• _Document extract_
I made it to NYCeWheels a little after 11 in the morning. Lucky for me their new location was easy to find. And the little ramp they had outside leading into the shop seemed inviting. 



With no docking station nearby I simply rolled the bike inside where I got to see NYCeWheels' new digs. 



They had definitely moved up. Their old location was tiny and this one had the room for plenty of Bromptons and quite a few accessories. I've admired these bikes for years - and my admiration only went up when I got to tour the Brompton factory in London a few years ago. 

I bought about $200 worth of stuff that I couldn't find in the Bay Area - and I reasoned it was worth having to carry this stuff the rest of the entire Christmas journey.

First I needed to bring it back to 16th and 8th. Luckily I easily latched my complimentary plastic bag* to the front rack. I checked my watch. I could just about make it if I hurried. 



Sufficiently warmed up at this point I definitely pedaled faster to get back. Not in the relative safety of the bike lane for a chunk of the way I shared the road with cars and felt the kind of pleasant, Premium Rush-ish "I'm home" feeling I hadn't felt in a while. Almost no electric cars, no Access OK stickers. Just potholed streets, ornery drivers, mysterious vapors rising from the street. New York delivered a cycling experience that only New York can - and I was thrilled to be a part of it. 


I returned the bike to the docking station and walked briskly to the meeting point at 16th and 8th with minutes to spare, holiding my bright green plastic bag. I ended up stuffing the contents into a suitcase and later made it up to Level 5 of Luggage Tetris to make everything fit to go home. 

Now this may just sound like a nice story, or a good way to pass time, but I like to think it's more than that.

You see, The New York Post recently published a column by Steve Couzzo titled This is the Single Biggest Threat to Progress in NYC. Couzzo correctly cited traffic as a huge problem facing the city but, like so many others who defend cars, is pounding nails into his own forehead and blaming others for the headache.

Read his piece (as well as the other cringeworthy article from the Post editorial board bashing congestion pricing). 

Cities have outgrown cars. We need people to drive them less. Our lungs, bodies and financial solvency depend on it. 

Congestion is caused by car traffic and productivity is lost. Part of how to combat that is by creating safe bike lanes (like the one I enjoyed) and giving people more opportunities to use a bike in the first place (like bike share). 

Think for a moment: $200 went to a small retailer in New York City I never would have gone to since a taxi or Lyft would have been too expensive and slow. But the city provided infrastructure and means for me to stimulate the economy. 

Couzzo and those like him probably just defend cars out of habit - or because they drive one themselves and just want to get to where they are going faster. So they peer out of their windshields and make checklists of things that should go away to enable them to do that. But nature abhors a vacuum, and cars will take up any space that we give to them. So taking away bike lanes will only make car traffic worse. 

The city is moving in the right direction. Yours might be too. Some streets are being taken away from cars altogether, which is what needs to happen more often, not less often, going forward. We also can't deny congestion pricing will help NYC even more. 


So keep moving forward, New York City and other cities. Ignore the naysayers who don't understand the concept of induced demand. Take more from cars, give to cyclists and pedestrians. And I will make damn sure I'll visit more shops again even when busy travelers like me only have a narrow window of time to shop in New York. 

I have no ending for this, so I will show you a picture of where I biked on the West Coast on New Year's Day: Fort Ord.



Happy New Year, and thanks for reading and thanks for riding. 

*you can't get that so easily in California.

• _Work to do_
a) Answer these questions about the NYCeWheels post:
(i) At what time did the writer arrive at NYCeWheels?
(ii) Where on the bike did the writer latch the plastic bag?
(iii) What place is shown in the picture from New Year's Day?
b) Rewrite the passage of the NYCeWheels post starting at "I bought about" and ending at "if I hurried.", swapping "front rack" for "rear rack".

• _Records shown_
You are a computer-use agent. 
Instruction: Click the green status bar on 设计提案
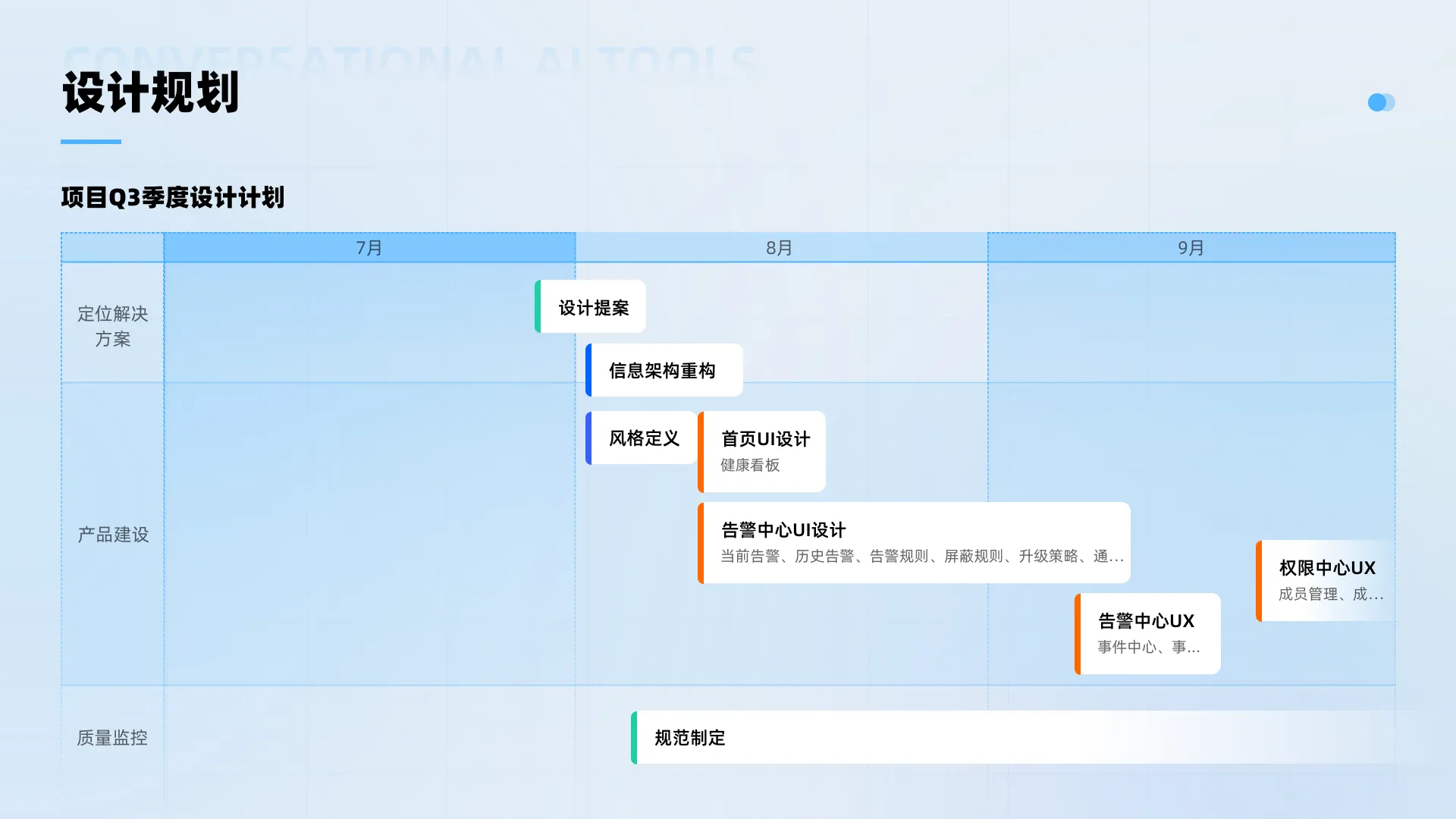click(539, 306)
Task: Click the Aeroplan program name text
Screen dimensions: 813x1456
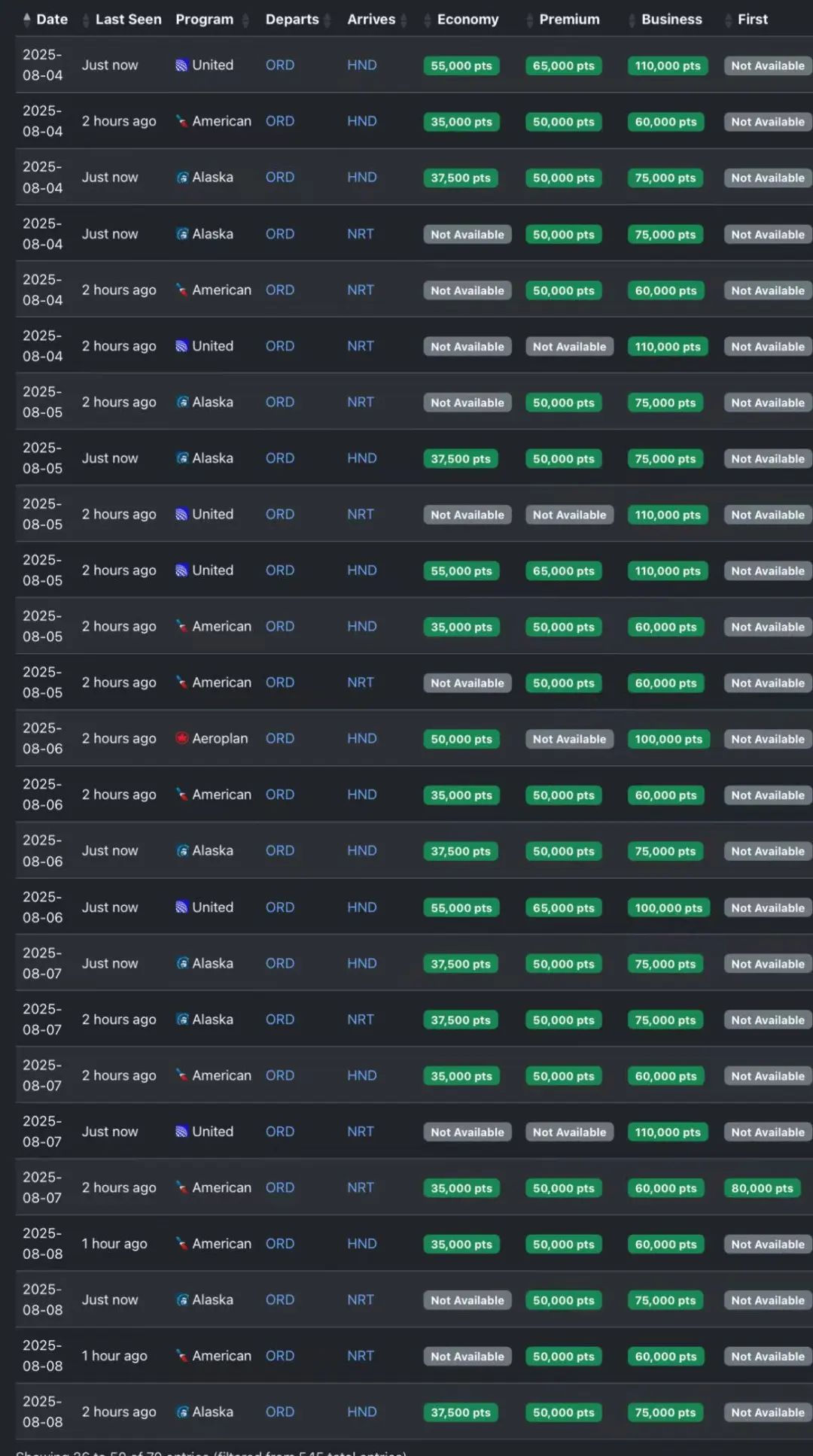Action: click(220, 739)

• _Responses to the exercise_
a)
(i) A little after 11 in the morning.
(ii) To the front rack.
(iii) Fort Ord.

b)
I bought about $200 worth of stuff that I couldn't find in the Bay Area - and I reasoned it was worth having to carry this stuff the rest of the entire Christmas journey.

First I needed to bring it back to 16th and 8th. Luckily I easily latched my complimentary plastic bag* to the rear rack. I checked my watch. I could just about make it if I hurried.